1-1/2 to 2 pounds baking potatoes (depending on the size of your pan)
4 Tbsp. (maybe a bit more) butter
Sea salt
Freshly ground pepper

Peel the potatoes and cut them into 1/16-inch slices. Immediately immerse the slices in a bowl of cool water. After you're finished slicing, remove the slices and dry them slightly.

Generously brush melted butter on the bottom and sides of a heavy, ovenproof, nonstick, round pan with sloped sides, about 10 inches in diameter -- a high-quality omelet pan would work well. (I used a smaller, 8.5-inch all-purpose round pan.) Arrange a layer of potato slices on the bottom of the pan. If you want, you can put a slice in the middle of the pan and fan out overlapping layers from there to make the unmolding extra-pretty. Now generously brush butter over this layer of potatoes, salt and pepper the potatoes, and then add another layer. Keep layering the potatoes, buttering between each layer and salting and peppering every other layer or so. When you get to the top of the pan or run out of potatoes, generously butter a piece of foil that is the size of the pan, place this butter-side down over the potatoes, and press down fairly hard to compact the potatoes.
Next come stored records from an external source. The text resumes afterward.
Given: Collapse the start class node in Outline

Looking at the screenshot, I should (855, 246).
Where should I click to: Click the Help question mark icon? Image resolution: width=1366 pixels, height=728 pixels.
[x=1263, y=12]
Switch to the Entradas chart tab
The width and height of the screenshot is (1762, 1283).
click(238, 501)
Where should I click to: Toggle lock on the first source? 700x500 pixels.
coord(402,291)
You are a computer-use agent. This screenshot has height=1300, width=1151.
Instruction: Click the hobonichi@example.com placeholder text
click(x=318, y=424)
Bake the Pommes Anna, covered in the foil, about 25 minutes. Now remove the foil and bake another 25 to 30 minutes, until the potatoes are starting to turn a golden brown. Remove from the oven and invert onto a serving plate. Cut into slices like a pie.

One more observation about the Pommes Anna: I've never actually eaten it before this weekend; I'd only read intimidating descriptions of it. Consequently, I don't know what it's supposed to taste like. While I thought that what we had was delightful, I didn't find it remarkably different from the weeknight fried potatoes my mom often made while we were growing up. I never realized what fancy, centerpiece-worthy food we were eating on a Tuesday night!